Looking for something new and exciting to tap into on your smartphone or tablet? You’re in luck: March brought the most compelling slate of iOS and Android releases so far in 2019, and we’ve picked five of the top games from the pack.
The rhythmic roguelike action of Crypt of the NecroDancer: Amplified leads March’s list, while games such as Sprout: Idle Garden and Rest in Pieces offer other kinds of entertaining on-the-go experiences. Give these games a shot and loop back on February’s picks for other recent options.
Crypt of the NecroDancer: Amplified
Crypt of the NecroDancer is an incredibly charming, one-of-a-kind hybrid of roguelike dungeon crawlers and rhythm games. Every movement and action must be done to the beat of the music — and that pace changes with each new area — giving the play experience a unique feel.
And it’s a great fit for touch devices, as the previous mobile release made clear, but Crypt of the NecroDancer: Amplified is something of an ultimate edition for the game. It features the prequel, which was paid DLC on other platforms, along with the entire (previously-released) core game in one new, standalone release. That’s kind of an odd approach, but it’s an extra-great deal for newcomers.
Available on iOS, $4.99
Sprout: Idle Garden
Every other game on this month’s list is heavy or intense, but Sprout: Idle Garden is thankfully not. It’s a respite — a low-key, play-at-your-own-pace gardening game that doesn’t push or prod you. Heck, you can just let the game play itself if you please.
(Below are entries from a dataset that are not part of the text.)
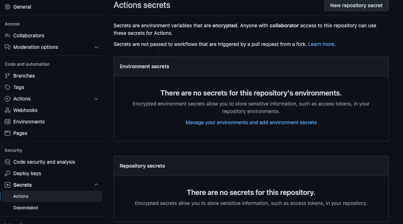403x224 pixels.
Task: Click the Deploy keys key icon
Action: point(8,173)
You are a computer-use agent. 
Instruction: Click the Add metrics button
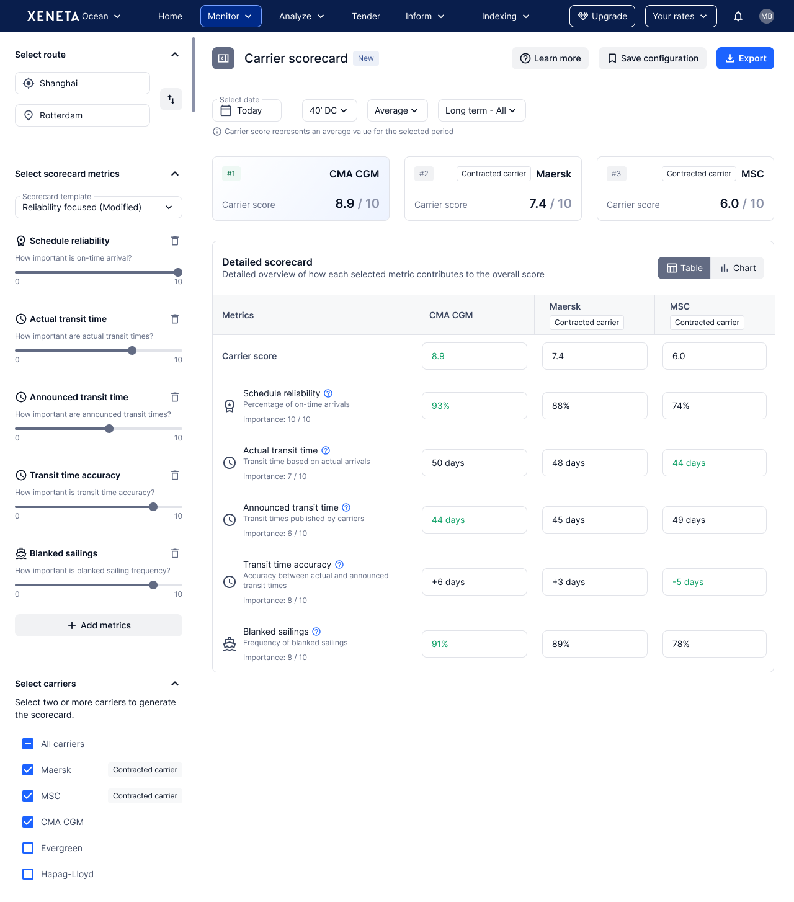point(99,625)
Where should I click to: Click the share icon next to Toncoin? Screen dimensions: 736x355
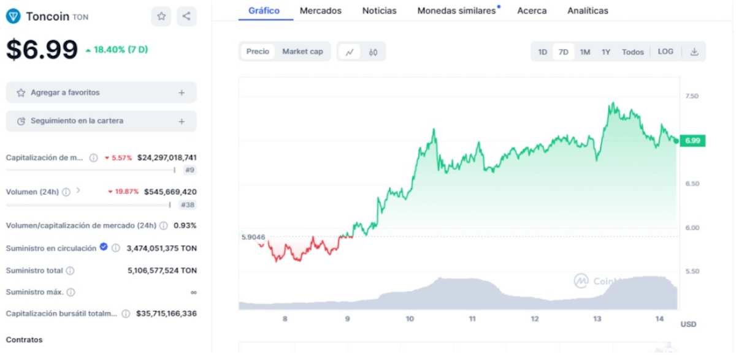point(186,16)
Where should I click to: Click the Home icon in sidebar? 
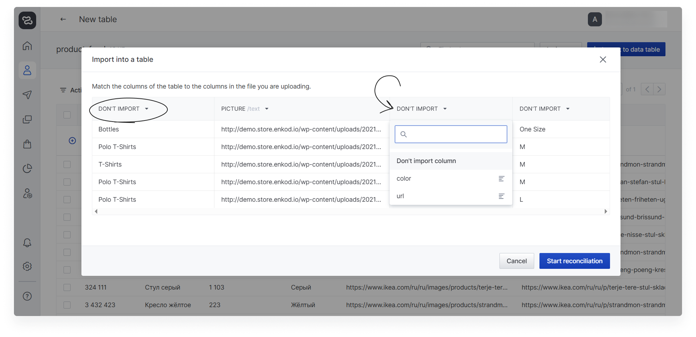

As the title suggests, Sprout: Idle Garden shares some commonalities with simple idle clicker games, as you can harvest grown flowers yourself or just let the little gardeners do it at their own, slower pace. But the real joy here is in gradually expanding your garden, building new kinds of layouts and arrangements while incorporating unlocked flower types. Frazzled after a hellish day? Take a breath, grab your iPhone, and tend your digital garden for a bit.
Available on iOS, free
Frag Pro Shooter
Frag Pro Shooter looks like a combination of Overwatch and Midway’s final arcade game, The Grid. It’s a shooter with various character types and classes, but it takes place on what appears to be an obstacle course of a TV show. That’s an interesting combo, and it’s not the end of developer Oh BiBi’s genre twists.
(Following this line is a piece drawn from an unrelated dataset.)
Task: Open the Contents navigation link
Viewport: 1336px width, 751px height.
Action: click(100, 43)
Frag is a team-based objective shooter, but you’re the only human player on your team. Your teammates are controlled by the AI and, when your hero is fragged, you can swap over and take control of anyone else on your squad. That squad is constructed with collected cards, with a very Clash Royale-esque progression system attached. It’s perhaps not as satisfying as a true team-based shooter with a full roster of real-life allies, but Frag definitely entertains.
Rest in Pieces
I can’t decide which part of Rest in Pieces is more disturbing: the fact that you’re swinging a human porcelain doll like a pendulum across an endless path of jagged rocks, or that there’s a haunting clown with glowing eyes (or other ominous creature) staring you down the entire time.
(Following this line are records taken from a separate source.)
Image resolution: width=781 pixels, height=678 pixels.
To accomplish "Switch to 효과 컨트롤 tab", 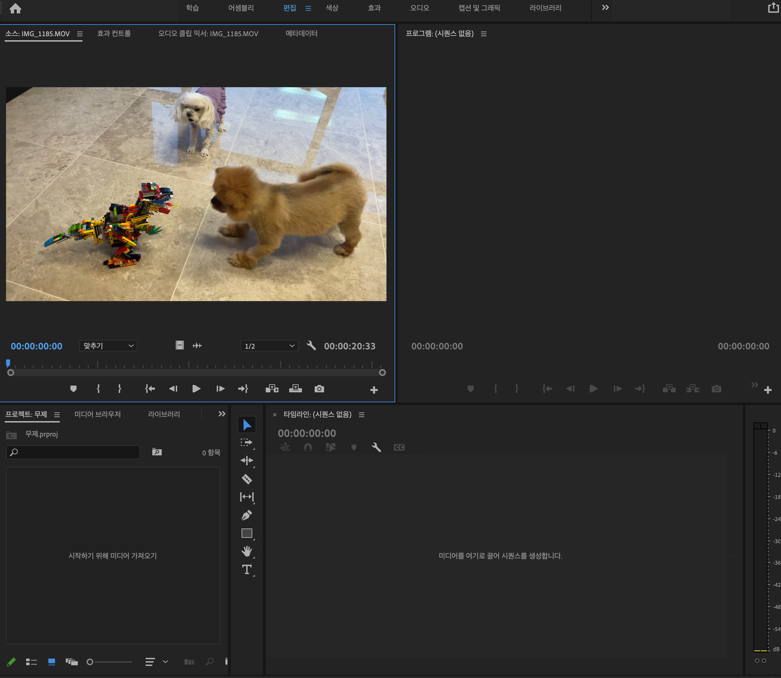I will (x=114, y=34).
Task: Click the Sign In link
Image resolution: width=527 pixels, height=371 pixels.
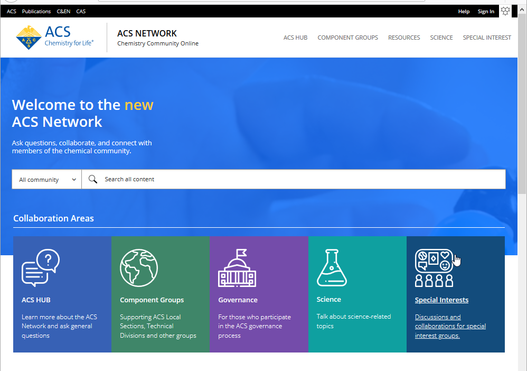Action: coord(486,12)
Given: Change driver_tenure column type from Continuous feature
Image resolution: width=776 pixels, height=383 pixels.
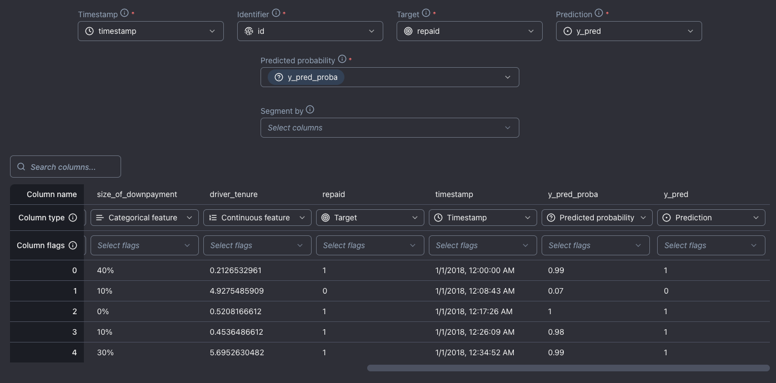Looking at the screenshot, I should click(x=257, y=218).
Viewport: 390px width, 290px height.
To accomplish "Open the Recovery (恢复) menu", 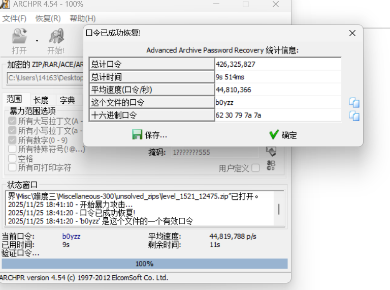I will point(48,18).
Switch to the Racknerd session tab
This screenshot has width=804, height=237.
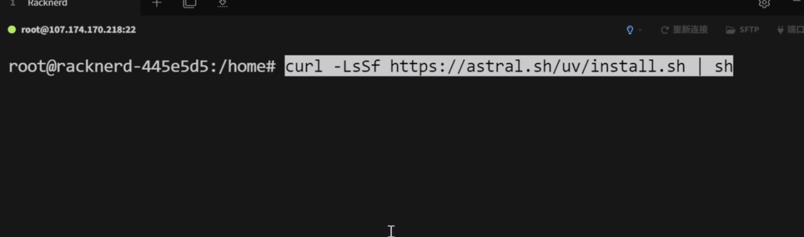coord(47,3)
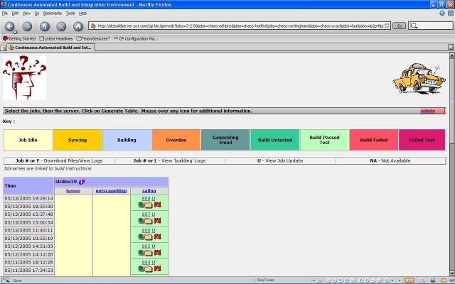Click the red log icon for job 804
Screen dimensions: 455x284
pos(158,269)
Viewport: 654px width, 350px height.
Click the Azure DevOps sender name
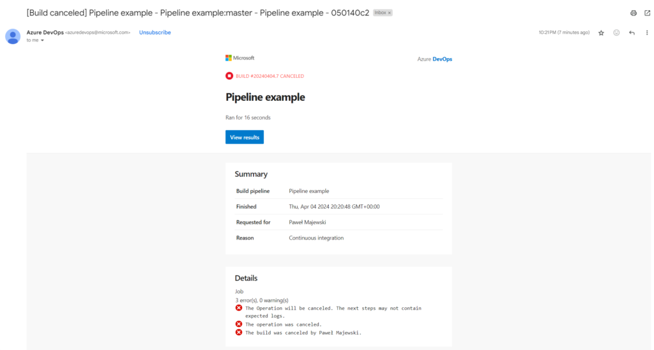45,32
Rest in Pieces is essentially an endless runner, although it’s quite unlike most games in that genre. Beyond the eerie atmospherics, success here is all about momentum as the doll swings back and forth, and you try to nudge it more in one direction or the other to avoid shattering the glossy figure against the next hazard. It’ll smash to bits eventually, of course, but prolonging the inevitable is pretty amusing.
Monsters with Attitude
Monsters with Attitude isn’t the most enticing mae for what’s actually a very entertaining multiplayer game. Developer Keen Flare’s latest builds off of a simple competitive premise, challenging your monster to grow larger and larger by smashing everything in sight ... including rival players.
The meatiest monster at the end of each match prevails, but Monsters with Attitude adds a sense of progression. You’ll unlock new upgrades along the way, as well as additional monsters that have unique special abilities. The actual battles keep things simple throughout, with just a couple of minutes of rapid mashing, but there’s a satisfying flow to the chaos.